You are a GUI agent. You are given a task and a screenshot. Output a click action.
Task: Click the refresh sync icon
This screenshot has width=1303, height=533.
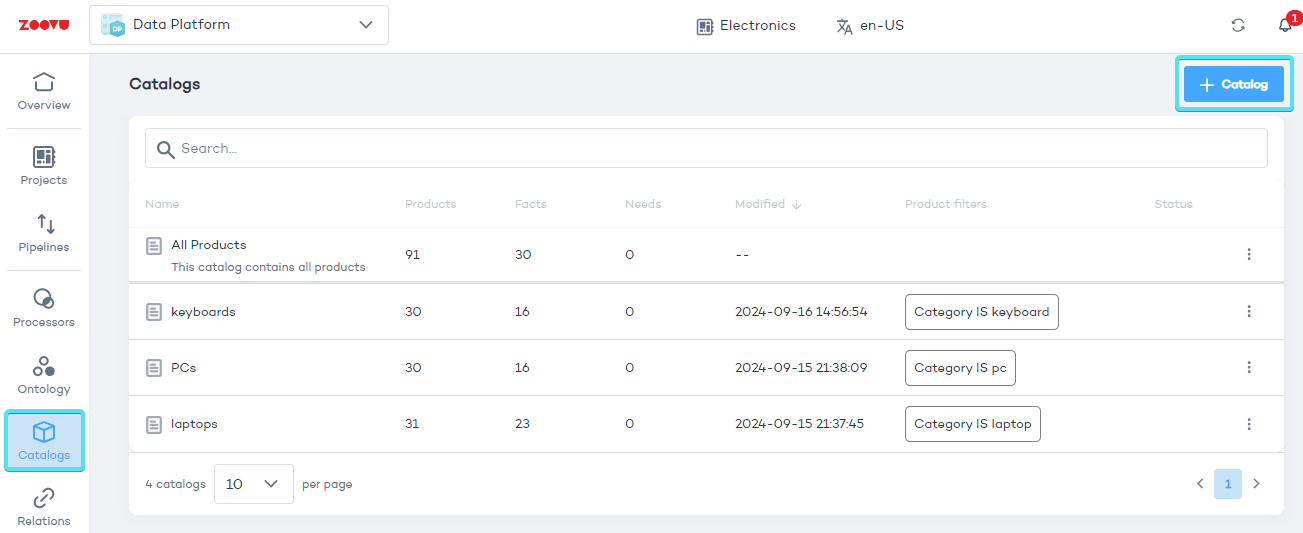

- - -

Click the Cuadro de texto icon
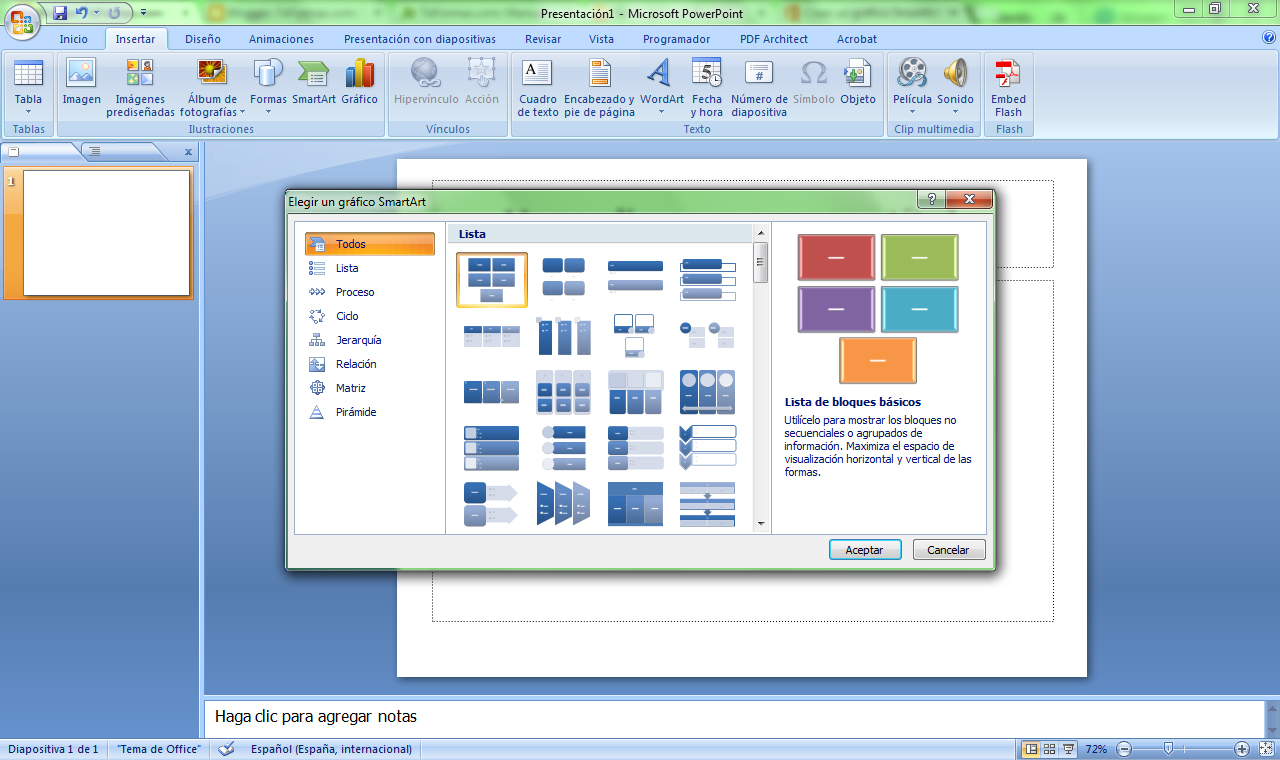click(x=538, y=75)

- - -

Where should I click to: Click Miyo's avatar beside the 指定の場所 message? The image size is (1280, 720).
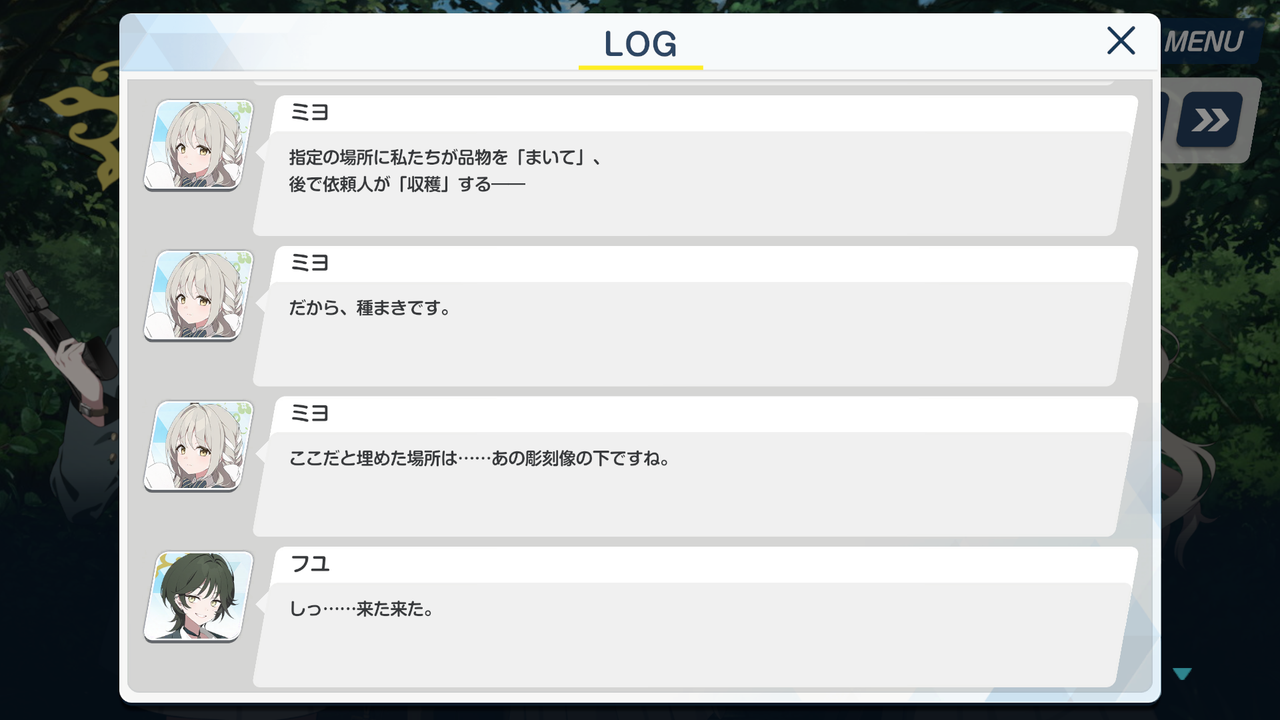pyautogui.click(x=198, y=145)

- - -

WHAT THIS TASK INVOLVES
Only the lines from the one containing "You are a GUI" through the one containing "This screenshot has width=1303, height=533." are to be retyped, both boundary lines included, with no other material.

WRITTEN REPLY
You are a GUI agent. You are given a task and a screenshot. Output a click action.
Task: Click the refresh sync icon
This screenshot has width=1303, height=533.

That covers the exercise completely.